Uncle_Bob wrote:But if the woman I'd been acquainted with for many years had told you her son got killed in a fire at school because the fire brigade went to an earlier false alarm would you laugh ? ya know because your own kid set off a false alarm at school the other week and you thought it was funny?
I'd have no problems sharing a tear with her. But i guess we are all different.
This seems to have struck a very personal chord - something of which I had no intention. I sincerely
apologize if what I said has offended you.
I've
been the kid who did something embarrassigly-life-threateningly dumb. My dad laughed - tentatively - after he saw I was going to be alright - on the way to the emergency room - on more than one occasion. I have many scars to prove it. But I have not been the parent
whose child has done something similarly life threatening. I certainly could never be an emt, because I don't have the reserve energy or the adrenalin. I admit - I sometimes find my own behavior shocking - as with the woman's husband's toes cut off. It really
wasn't appropriate, and I recognize that - and yet it came, unbidden - also embarrassing but true.

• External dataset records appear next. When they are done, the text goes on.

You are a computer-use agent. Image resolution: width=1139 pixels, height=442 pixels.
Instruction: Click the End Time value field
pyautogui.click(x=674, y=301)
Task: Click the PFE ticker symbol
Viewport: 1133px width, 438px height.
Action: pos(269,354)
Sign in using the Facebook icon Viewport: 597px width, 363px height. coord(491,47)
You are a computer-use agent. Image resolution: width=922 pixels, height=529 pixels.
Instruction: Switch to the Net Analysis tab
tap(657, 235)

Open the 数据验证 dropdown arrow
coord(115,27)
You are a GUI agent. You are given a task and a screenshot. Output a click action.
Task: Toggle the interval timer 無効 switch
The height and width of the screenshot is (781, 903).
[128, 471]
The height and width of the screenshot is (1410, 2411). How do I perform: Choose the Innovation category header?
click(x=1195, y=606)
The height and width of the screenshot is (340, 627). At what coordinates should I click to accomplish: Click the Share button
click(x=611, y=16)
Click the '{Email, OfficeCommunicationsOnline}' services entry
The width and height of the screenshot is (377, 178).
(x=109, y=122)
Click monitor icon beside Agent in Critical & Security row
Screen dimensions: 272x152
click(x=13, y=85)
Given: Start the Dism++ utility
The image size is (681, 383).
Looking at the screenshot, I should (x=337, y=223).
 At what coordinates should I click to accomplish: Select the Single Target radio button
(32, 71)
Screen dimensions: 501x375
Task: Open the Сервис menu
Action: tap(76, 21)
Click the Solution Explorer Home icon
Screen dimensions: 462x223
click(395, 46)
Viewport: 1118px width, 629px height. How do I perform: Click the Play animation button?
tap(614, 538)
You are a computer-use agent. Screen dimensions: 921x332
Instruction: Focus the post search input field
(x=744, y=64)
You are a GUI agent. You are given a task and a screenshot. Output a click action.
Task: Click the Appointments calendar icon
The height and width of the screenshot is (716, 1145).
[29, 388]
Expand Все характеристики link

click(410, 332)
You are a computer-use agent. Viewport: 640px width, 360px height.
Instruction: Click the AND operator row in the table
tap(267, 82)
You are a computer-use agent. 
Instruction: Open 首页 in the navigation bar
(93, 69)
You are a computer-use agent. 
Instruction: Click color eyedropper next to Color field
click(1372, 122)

I greatly value your opinion Uncle_Bob. I hope we can agree that there are differences of opinion as to what is inappropriate behavior in various close-call situations. We are all made differently. It is unfortunate that in some future close-calls, I may most likely laugh, again as more as an automatic 'self-defense' mechanism, regardless of whether I want to or not. I cannot say that will always be the case, because I have not had your life experiences.